Tasks for this exercise
A: In the Kimberly Sass biography, how many saves did Sass make in her 2011 game against Cornell?
B: Write out the part of the Kimberly Sass biography starting at "American ice hockey" and ending at "to ice hockey.".

- Born: November 5, 1990 (age 35) East Amherst, New York, United States
- Height: 165 cm (5 ft 5 in)
- Position: Goaltender
- PWHPA team Former teams: New Hampshire Buffalo Beauts Metropolitan Riveters Colgate University
- Playing career: 2015–present

= Kimberly Sass =

American ice hockey player (born 1990)

Kimberly Allison Sass is an American architect and professional ice hockey goaltender, currently playing with the New Hampshire section of the Professional Women's Hockey Players Association (PWHPA) and serving on the PWHPA board of directors.

== Career ==
Sass began playing ice sports at the age of three, originally doing figure skating before being asked by the coach of the local girls team if she and her sister wanted to switch to ice hockey.

From 2008 to 2012, she played for Colgate University while studying. Across her four years at the university and 93 NCAA games, she finished second in program history in minutes played, saves, and wins. In 2011, she became the fourth goalie in the university's history to make 50 saves in a game, making 58 saves in a 6-2 loss to Cornell.

Data excerpts
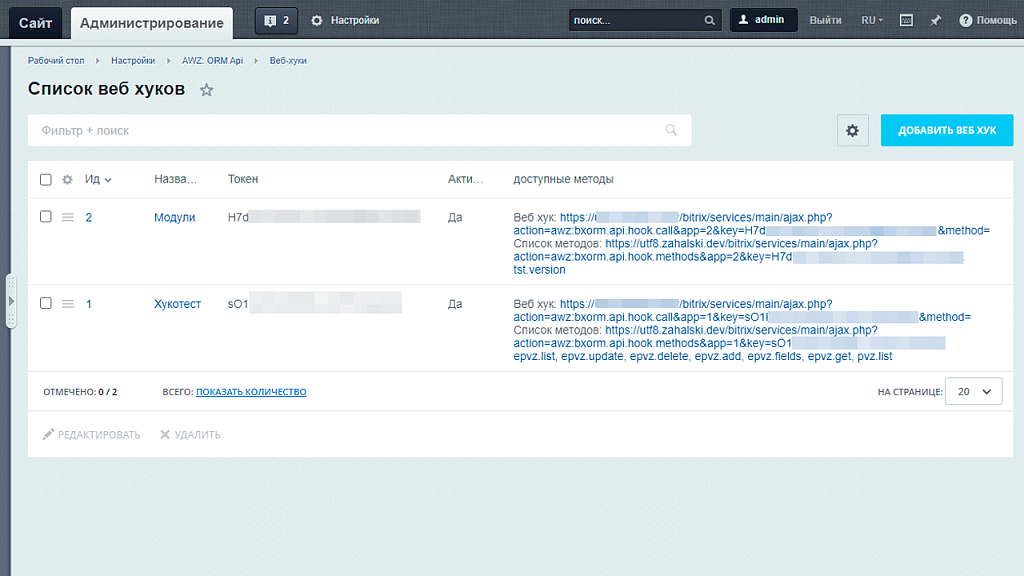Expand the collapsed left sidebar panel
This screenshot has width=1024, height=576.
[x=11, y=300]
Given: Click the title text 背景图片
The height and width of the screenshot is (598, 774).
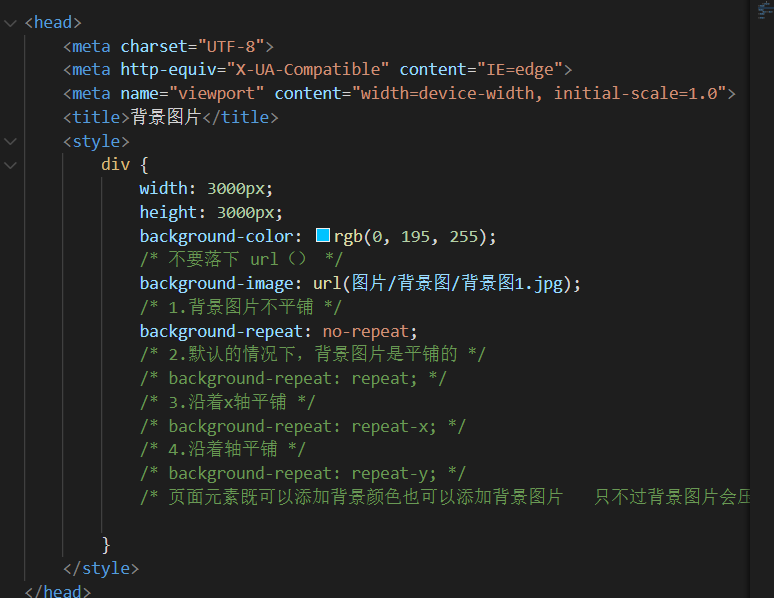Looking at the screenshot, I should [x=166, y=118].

==

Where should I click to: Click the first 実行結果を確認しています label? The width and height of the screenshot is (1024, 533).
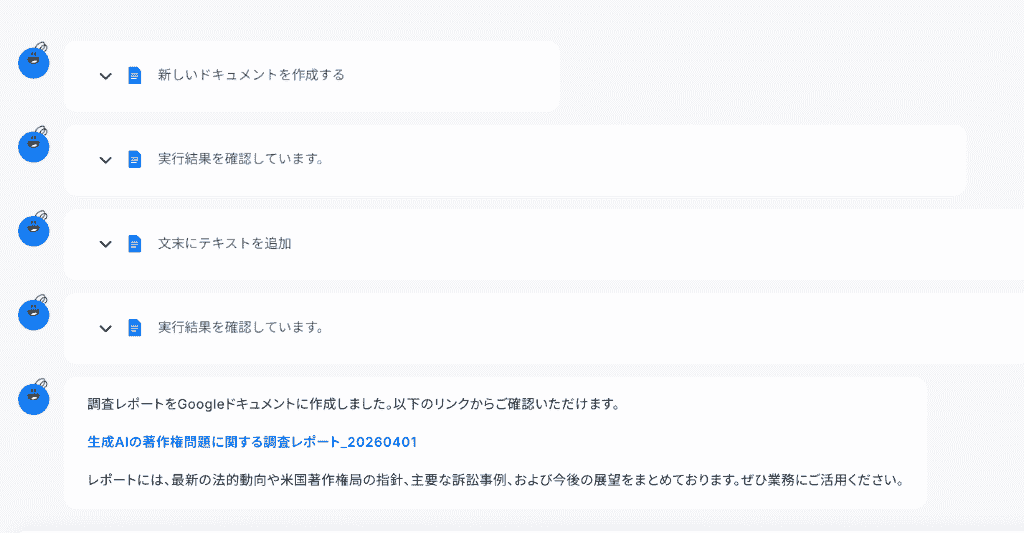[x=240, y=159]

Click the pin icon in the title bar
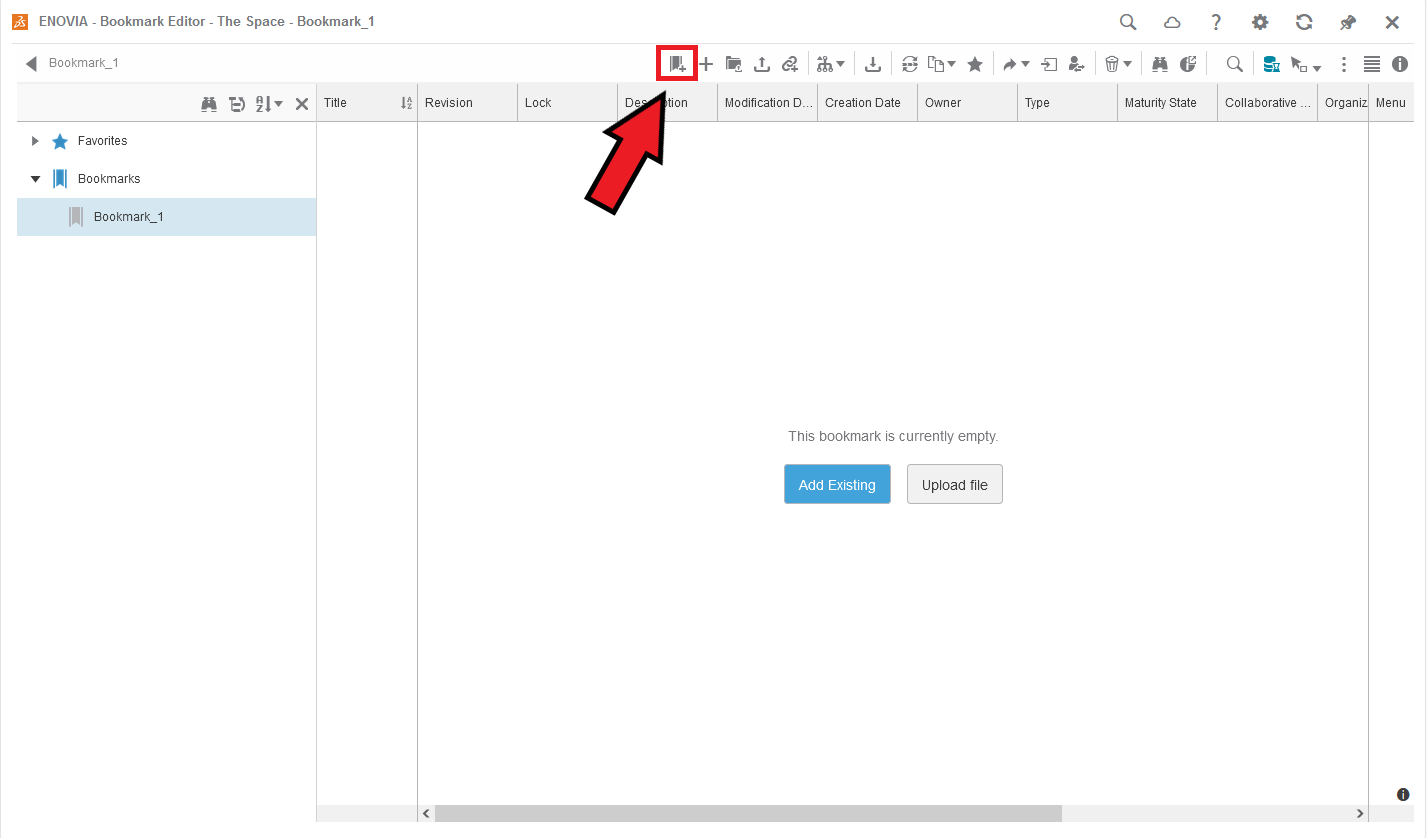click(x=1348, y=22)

==

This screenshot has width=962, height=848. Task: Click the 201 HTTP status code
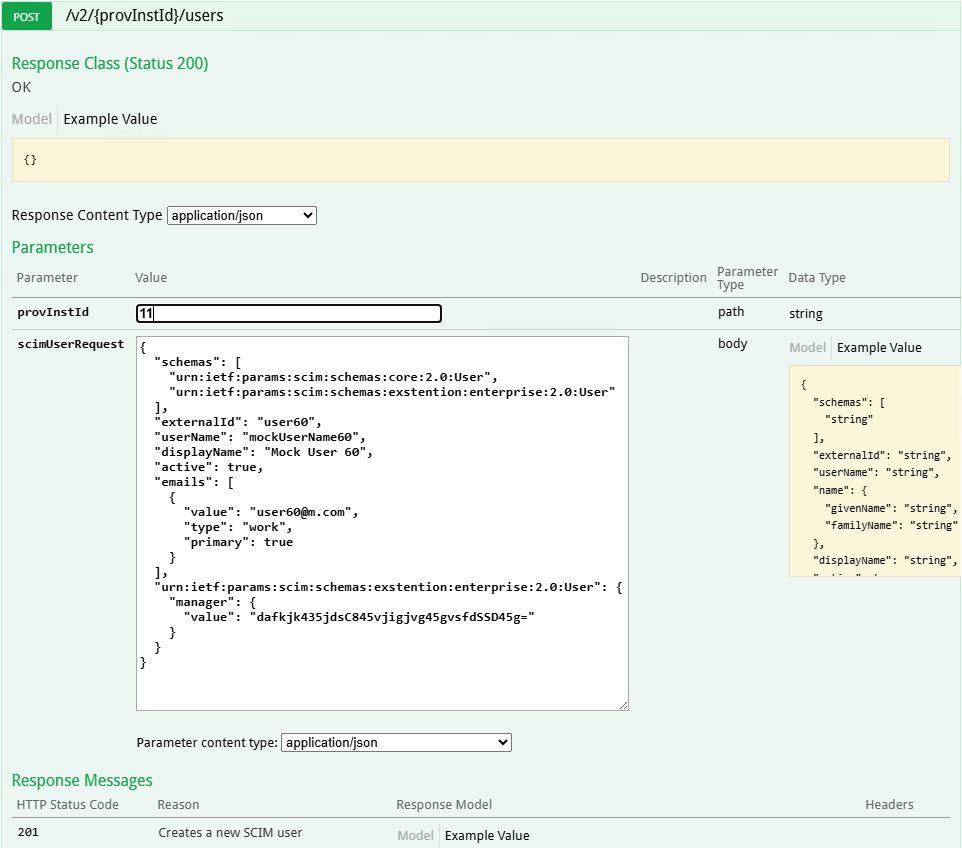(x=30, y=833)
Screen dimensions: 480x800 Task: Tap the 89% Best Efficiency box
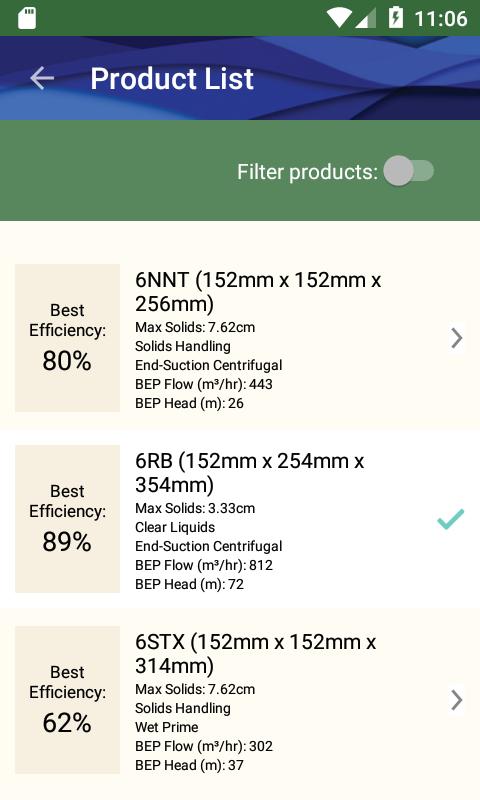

Solved problems
A: 58 saves

B:
American ice hockey player (born 1990)

Kimberly Allison Sass is an American architect and professional ice hockey goaltender, currently playing with the New Hampshire section of the Professional Women's Hockey Players Association (PWHPA) and serving on the PWHPA board of directors.

== Career ==
Sass began playing ice sports at the age of three, originally doing figure skating before being asked by the coach of the local girls team if she and her sister wanted to switch to ice hockey.